From its inception, the MHOs’ network has experienced steady internal and external growth. By 2005, the UMSGF has brought together 21 rural and 7 urban MHOs comprising of a total membership of 2,656 families and 14,071 individuals, or roughly 100 families per scheme. This is equivalent to about 10 percent of the target group in those areas.

To meet the needs and financial capabilities of their target populations, the MHOs designed low-cost products (€1.3 premium per person per year in 2005) that offered benefits for hospitalization and surgical procedures at public health facilities. This situation was gradually modified to take into account the diversification of available health care delivery services, as not-for-profit providers increased. The benefits were also modified to meet the demands of the members, such as the addition of outpatient care.

Within 5 years, the adopted insurance management strategy has enabled mutual health organizations to build sufficient equity (€19,500 over 5 years from an annual volume of collected premiums of €12,000 for 2004/05), so they could embark on product diversification. The MHOs benefit from a guarantee system that provides them with access to an intervention fund should their reserves fall below a safety threshold.
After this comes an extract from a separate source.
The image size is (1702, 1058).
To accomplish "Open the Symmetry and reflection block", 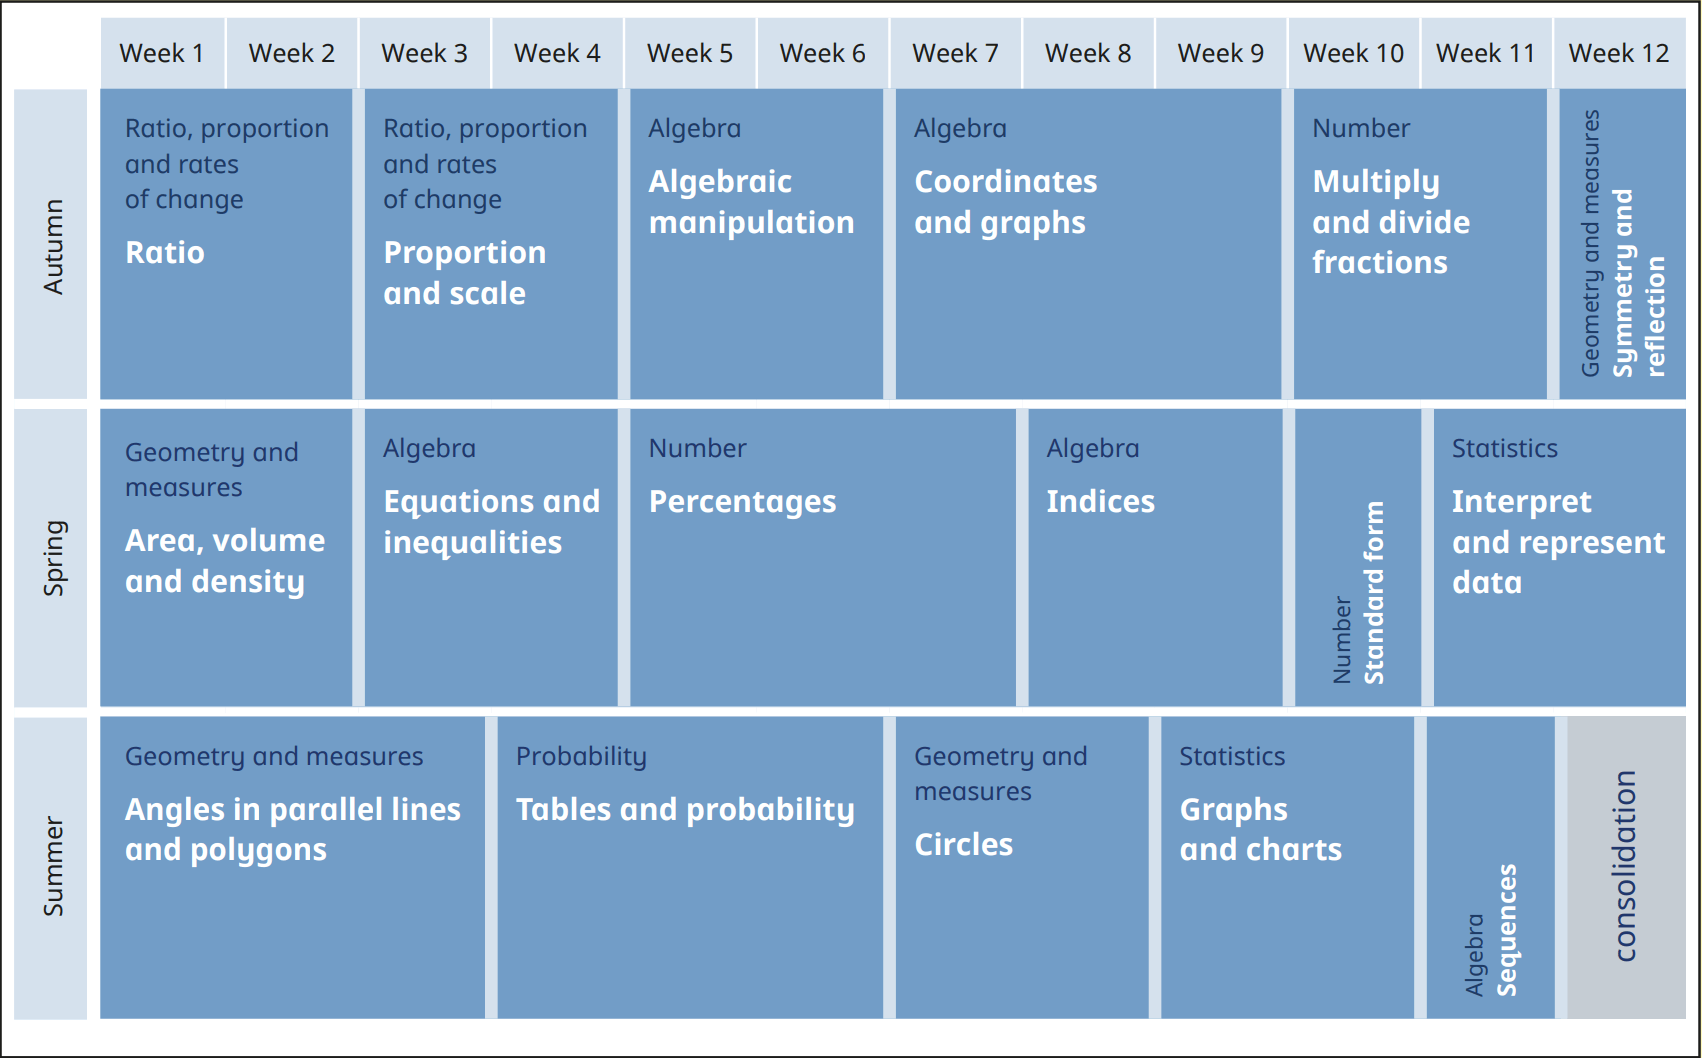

In the absence of specific legislation regulating mutual organizations, a not-for-profit organization status was adopted as a temporary measure. The UMSGF is involved in discussions taking place at the national level to draft a bill adapted to its particular status within Guinea.

Program Highlights: UMSGF presents a classic mutual health organization model for the introduction and management of insurance in the developing world.